### Written request
Copy all of the records below exactly as they appear, line for line.

++++ Supplied material

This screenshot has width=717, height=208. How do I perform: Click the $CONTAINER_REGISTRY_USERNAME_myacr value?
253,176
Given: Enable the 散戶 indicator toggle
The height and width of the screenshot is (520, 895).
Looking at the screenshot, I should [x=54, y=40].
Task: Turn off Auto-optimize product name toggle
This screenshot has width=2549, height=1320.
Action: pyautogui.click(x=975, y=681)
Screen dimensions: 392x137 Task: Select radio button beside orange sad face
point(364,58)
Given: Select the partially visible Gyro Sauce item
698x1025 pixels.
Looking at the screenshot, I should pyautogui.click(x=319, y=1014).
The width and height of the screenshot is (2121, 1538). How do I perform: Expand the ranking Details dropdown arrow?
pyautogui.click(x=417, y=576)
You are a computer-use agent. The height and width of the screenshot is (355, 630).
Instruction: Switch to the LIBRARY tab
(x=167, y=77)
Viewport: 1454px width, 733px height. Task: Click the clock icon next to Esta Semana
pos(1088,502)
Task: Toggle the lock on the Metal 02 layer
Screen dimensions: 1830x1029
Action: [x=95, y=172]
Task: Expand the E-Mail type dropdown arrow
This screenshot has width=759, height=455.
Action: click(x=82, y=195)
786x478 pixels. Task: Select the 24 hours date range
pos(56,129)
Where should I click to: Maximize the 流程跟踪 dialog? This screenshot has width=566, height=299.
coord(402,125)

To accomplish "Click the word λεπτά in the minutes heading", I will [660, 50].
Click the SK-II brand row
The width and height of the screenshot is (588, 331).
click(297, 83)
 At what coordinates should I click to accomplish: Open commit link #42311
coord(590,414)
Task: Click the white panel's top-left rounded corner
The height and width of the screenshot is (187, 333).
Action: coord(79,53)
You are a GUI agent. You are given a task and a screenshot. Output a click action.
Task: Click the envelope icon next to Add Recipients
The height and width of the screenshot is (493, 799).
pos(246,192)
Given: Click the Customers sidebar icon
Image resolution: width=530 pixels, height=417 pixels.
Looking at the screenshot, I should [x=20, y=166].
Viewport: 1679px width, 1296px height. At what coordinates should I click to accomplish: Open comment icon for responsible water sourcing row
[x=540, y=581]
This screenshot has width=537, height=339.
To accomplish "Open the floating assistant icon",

++++++++

### Result for this task
This screenshot has width=717, height=208. How do I perform: Click the $CONTAINER_REGISTRY_USERNAME_myacr value?
253,176
Given: Enable the 散戶 indicator toggle
The height and width of the screenshot is (520, 895).
Looking at the screenshot, I should [x=54, y=40].
Task: Turn off Auto-optimize product name toggle
This screenshot has width=2549, height=1320.
Action: pyautogui.click(x=975, y=681)
Screen dimensions: 392x137 Task: Select radio button beside orange sad face
point(364,58)
Given: Select the partially visible Gyro Sauce item
698x1025 pixels.
Looking at the screenshot, I should pyautogui.click(x=319, y=1014).
The width and height of the screenshot is (2121, 1538). How do I perform: Expand the ranking Details dropdown arrow?
pyautogui.click(x=417, y=576)
You are a computer-use agent. The height and width of the screenshot is (355, 630).
Instruction: Switch to the LIBRARY tab
(x=167, y=77)
Viewport: 1454px width, 733px height. Task: Click the clock icon next to Esta Semana
pos(1088,502)
Task: Toggle the lock on the Metal 02 layer
Screen dimensions: 1830x1029
Action: [x=95, y=172]
Task: Expand the E-Mail type dropdown arrow
This screenshot has width=759, height=455.
Action: click(x=82, y=195)
786x478 pixels. Task: Select the 24 hours date range
pos(56,129)
Where should I click to: Maximize the 流程跟踪 dialog? This screenshot has width=566, height=299.
coord(402,125)

To accomplish "Click the word λεπτά in the minutes heading", I will [660, 50].
Click the SK-II brand row
The width and height of the screenshot is (588, 331).
click(297, 83)
 At what coordinates should I click to accomplish: Open commit link #42311
coord(590,414)
Task: Click the white panel's top-left rounded corner
The height and width of the screenshot is (187, 333).
Action: coord(79,53)
You are a GUI agent. You are given a task and a screenshot. Output a click action.
Task: Click the envelope icon next to Add Recipients
The height and width of the screenshot is (493, 799).
pos(246,192)
Given: Click the Customers sidebar icon
Image resolution: width=530 pixels, height=417 pixels.
Looking at the screenshot, I should [x=20, y=166].
Viewport: 1679px width, 1296px height. At what coordinates should I click to accomplish: Open comment icon for responsible water sourcing row
[x=540, y=581]
This screenshot has width=537, height=339.
To accomplish "Open the floating assistant icon",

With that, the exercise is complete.